TASK DIRECTIONS:
Rewrite every one of the records below, replacing "GUI agent" with "interface assistant" and leaving everything else unchanged.
-- START --
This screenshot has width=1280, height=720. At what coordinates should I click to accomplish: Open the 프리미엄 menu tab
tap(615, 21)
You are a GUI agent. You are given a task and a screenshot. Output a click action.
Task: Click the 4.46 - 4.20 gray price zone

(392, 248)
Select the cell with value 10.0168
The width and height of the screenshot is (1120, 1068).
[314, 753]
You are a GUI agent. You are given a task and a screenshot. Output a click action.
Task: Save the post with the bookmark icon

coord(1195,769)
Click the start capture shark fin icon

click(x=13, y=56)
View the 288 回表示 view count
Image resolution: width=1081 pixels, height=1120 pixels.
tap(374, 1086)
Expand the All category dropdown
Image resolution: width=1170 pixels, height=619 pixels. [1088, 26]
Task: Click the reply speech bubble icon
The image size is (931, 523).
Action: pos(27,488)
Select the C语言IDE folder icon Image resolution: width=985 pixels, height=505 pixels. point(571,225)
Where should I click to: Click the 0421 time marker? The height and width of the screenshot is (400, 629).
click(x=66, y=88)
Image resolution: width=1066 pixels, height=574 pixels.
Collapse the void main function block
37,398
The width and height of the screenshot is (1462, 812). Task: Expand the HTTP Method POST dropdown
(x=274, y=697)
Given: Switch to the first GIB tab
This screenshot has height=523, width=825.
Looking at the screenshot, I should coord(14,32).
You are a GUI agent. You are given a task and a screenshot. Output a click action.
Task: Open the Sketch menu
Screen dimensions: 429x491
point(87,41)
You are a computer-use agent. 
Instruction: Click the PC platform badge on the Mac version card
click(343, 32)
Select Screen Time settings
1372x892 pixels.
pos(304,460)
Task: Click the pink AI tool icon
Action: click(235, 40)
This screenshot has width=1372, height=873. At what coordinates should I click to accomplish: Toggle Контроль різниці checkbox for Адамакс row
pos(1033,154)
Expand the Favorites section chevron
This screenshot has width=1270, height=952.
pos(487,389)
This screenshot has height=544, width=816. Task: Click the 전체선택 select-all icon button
-- END --
EXERCISE OUTPUT:
This screenshot has width=1280, height=720. At what coordinates should I click to accomplish: Open the 프리미엄 menu tab
tap(615, 21)
You are a interface assistant. You are given a task and a screenshot. Output a click action.
Task: Click the 4.46 - 4.20 gray price zone

(392, 248)
Select the cell with value 10.0168
The width and height of the screenshot is (1120, 1068).
[314, 753]
You are a interface assistant. You are given a task and a screenshot. Output a click action.
Task: Save the post with the bookmark icon

coord(1195,769)
Click the start capture shark fin icon

click(x=13, y=56)
View the 288 回表示 view count
Image resolution: width=1081 pixels, height=1120 pixels.
tap(374, 1086)
Expand the All category dropdown
Image resolution: width=1170 pixels, height=619 pixels. [1088, 26]
Task: Click the reply speech bubble icon
The image size is (931, 523).
Action: pos(27,488)
Select the C语言IDE folder icon Image resolution: width=985 pixels, height=505 pixels. point(571,225)
Where should I click to: Click the 0421 time marker? The height and width of the screenshot is (400, 629).
click(x=66, y=88)
Image resolution: width=1066 pixels, height=574 pixels.
Collapse the void main function block
37,398
The width and height of the screenshot is (1462, 812). Task: Expand the HTTP Method POST dropdown
(x=274, y=697)
Given: Switch to the first GIB tab
This screenshot has height=523, width=825.
Looking at the screenshot, I should coord(14,32).
You are a interface assistant. You are given a task and a screenshot. Output a click action.
Task: Open the Sketch menu
Screen dimensions: 429x491
point(87,41)
You are a computer-use agent. 
Instruction: Click the PC platform badge on the Mac version card
click(343, 32)
Select Screen Time settings
1372x892 pixels.
pos(304,460)
Task: Click the pink AI tool icon
Action: click(235, 40)
This screenshot has width=1372, height=873. At what coordinates should I click to accomplish: Toggle Контроль різниці checkbox for Адамакс row
pos(1033,154)
Expand the Favorites section chevron
This screenshot has width=1270, height=952.
pos(487,389)
This screenshot has height=544, width=816. Task: Click the 전체선택 select-all icon button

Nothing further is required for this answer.